Scottish Right to recovery bill risks ‘further disempowering’ people

The proposed ‘Right to addiction recovery (Scotland)’ bill would ‘further disempower’ people presenting to treatment services and create an oppositional rather than therapeutic relationship between providers and service users, says a joint statement from organisations in the Scottish drugs field.

Leader of the Scottish Conservatives, Douglas Ross MSP
Leader of the Scottish Conservatives, Douglas Ross MSP

Consultation has just closed on the bill, which has been proposed by leader of the Scottish Conservatives, Douglas Ross MSP and is intended to ‘enable people addicted to drugs and/or alcohol to access the necessary addiction treatment they require’.

However the signatories of the joint statement, which include the Scottish Drugs Forum, Release, The Scottish Recovery Consortium and HIV Scotland, assert that the bill’s proposals would result in ‘unintended consequences’ detrimental to the improvement of the country’s treatment system. Scotland’s drug-related death rate remains significantly higher than anywhere else in Europe, while the country’s alcohol-specific death rate was also up by a fifth last year (DDN, September 2021, page 4).

*SUPPLIED MATERIAL:*
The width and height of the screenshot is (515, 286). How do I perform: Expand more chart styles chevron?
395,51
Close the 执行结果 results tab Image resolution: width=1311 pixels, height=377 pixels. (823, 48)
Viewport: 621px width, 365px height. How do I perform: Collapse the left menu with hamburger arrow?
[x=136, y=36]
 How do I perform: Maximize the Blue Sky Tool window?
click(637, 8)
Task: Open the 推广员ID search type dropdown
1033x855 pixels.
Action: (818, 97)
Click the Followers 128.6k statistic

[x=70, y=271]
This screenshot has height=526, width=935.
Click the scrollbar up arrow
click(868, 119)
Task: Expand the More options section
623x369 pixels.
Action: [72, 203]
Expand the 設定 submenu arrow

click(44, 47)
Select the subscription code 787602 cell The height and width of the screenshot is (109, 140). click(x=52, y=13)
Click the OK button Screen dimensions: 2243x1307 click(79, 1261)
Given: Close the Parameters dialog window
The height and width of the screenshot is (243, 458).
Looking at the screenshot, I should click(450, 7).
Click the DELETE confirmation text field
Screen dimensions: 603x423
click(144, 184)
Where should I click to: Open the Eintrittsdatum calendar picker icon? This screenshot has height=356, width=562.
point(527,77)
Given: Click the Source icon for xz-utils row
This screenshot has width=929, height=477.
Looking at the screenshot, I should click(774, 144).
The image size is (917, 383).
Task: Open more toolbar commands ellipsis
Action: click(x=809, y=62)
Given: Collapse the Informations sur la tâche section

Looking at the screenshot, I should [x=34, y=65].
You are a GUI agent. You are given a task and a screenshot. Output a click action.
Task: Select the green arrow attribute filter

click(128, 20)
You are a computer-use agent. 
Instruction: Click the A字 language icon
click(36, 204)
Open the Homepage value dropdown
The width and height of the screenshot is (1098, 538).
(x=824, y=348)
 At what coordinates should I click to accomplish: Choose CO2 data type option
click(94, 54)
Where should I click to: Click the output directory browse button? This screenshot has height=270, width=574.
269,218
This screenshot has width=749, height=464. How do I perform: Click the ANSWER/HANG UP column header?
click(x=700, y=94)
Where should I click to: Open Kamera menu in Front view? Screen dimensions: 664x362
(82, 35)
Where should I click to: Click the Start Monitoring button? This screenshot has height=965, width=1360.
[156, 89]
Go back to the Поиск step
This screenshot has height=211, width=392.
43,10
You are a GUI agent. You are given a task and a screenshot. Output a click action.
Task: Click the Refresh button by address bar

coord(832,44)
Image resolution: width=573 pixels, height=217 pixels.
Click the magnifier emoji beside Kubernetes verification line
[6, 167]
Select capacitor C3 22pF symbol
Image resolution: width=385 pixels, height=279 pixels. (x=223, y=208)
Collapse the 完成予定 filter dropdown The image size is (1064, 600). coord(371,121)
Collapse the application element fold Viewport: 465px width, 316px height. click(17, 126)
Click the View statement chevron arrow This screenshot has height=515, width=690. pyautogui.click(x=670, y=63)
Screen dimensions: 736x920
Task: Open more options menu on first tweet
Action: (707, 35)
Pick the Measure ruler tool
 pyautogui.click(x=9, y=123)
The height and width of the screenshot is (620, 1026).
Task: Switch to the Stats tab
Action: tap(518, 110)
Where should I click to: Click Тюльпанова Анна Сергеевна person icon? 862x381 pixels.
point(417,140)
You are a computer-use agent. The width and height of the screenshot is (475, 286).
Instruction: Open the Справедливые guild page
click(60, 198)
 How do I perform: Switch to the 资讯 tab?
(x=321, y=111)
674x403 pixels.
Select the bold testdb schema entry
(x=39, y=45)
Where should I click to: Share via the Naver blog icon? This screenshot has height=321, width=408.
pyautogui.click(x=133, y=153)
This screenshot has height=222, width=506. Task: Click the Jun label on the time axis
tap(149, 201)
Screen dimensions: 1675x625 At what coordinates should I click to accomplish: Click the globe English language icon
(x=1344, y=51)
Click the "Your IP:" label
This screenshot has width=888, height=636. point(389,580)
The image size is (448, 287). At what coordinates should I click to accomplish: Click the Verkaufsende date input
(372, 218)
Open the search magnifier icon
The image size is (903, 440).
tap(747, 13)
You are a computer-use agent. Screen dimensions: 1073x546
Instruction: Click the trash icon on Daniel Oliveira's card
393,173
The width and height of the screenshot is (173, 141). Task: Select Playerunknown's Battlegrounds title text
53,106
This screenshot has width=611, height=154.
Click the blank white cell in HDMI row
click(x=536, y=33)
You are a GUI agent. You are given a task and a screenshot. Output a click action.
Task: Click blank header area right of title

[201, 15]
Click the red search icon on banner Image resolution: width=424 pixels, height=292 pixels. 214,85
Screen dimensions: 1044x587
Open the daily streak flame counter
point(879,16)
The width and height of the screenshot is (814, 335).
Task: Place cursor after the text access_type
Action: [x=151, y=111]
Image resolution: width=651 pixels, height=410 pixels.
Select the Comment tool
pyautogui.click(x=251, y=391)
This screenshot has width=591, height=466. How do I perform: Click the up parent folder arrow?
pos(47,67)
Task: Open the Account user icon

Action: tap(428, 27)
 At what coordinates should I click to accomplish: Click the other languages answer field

*LIST OF TASKS:*
1) Answer these questions using the article on the Scottish recovery bill:
(a) Who proposed the bill?
(b) Which organisations does the article name as signatories of the joint statement?
(c) By how much did Scotland's alcohol-specific death rate rise last year?
2) Pick up the article on Scotland's proposed addiction recovery bill after its final sentence and carry it forward.
The items are unrelated material, separate from the article.

*RESULTS:*
1)
(a) Douglas Ross MSP, leader of the Scottish Conservatives.
(b) The Scottish Drugs Forum, Release, The Scottish Recovery Consortium and HIV Scotland.
(c) By a fifth.

2)
‘The evidence is that treatment is key to protecting people from drug-related deaths and supporting people with problem substance use more broadly,’ the statement reads, with the Scottish system overall lacking the ‘quality, diversity and capacity’ to fulfil its potential in protecting people from drug-related harm and death. While the draft bill’s proposals represent a welcome opportunity to raise awareness and promote discussion, they also threaten cross-party consensus, risk replacing a rights-based approach with a legislative approach, and ‘consolidate the idea that people with an addiction are not to be extended the rights afforded under the Equality Act to other people with significant health conditions’, it states.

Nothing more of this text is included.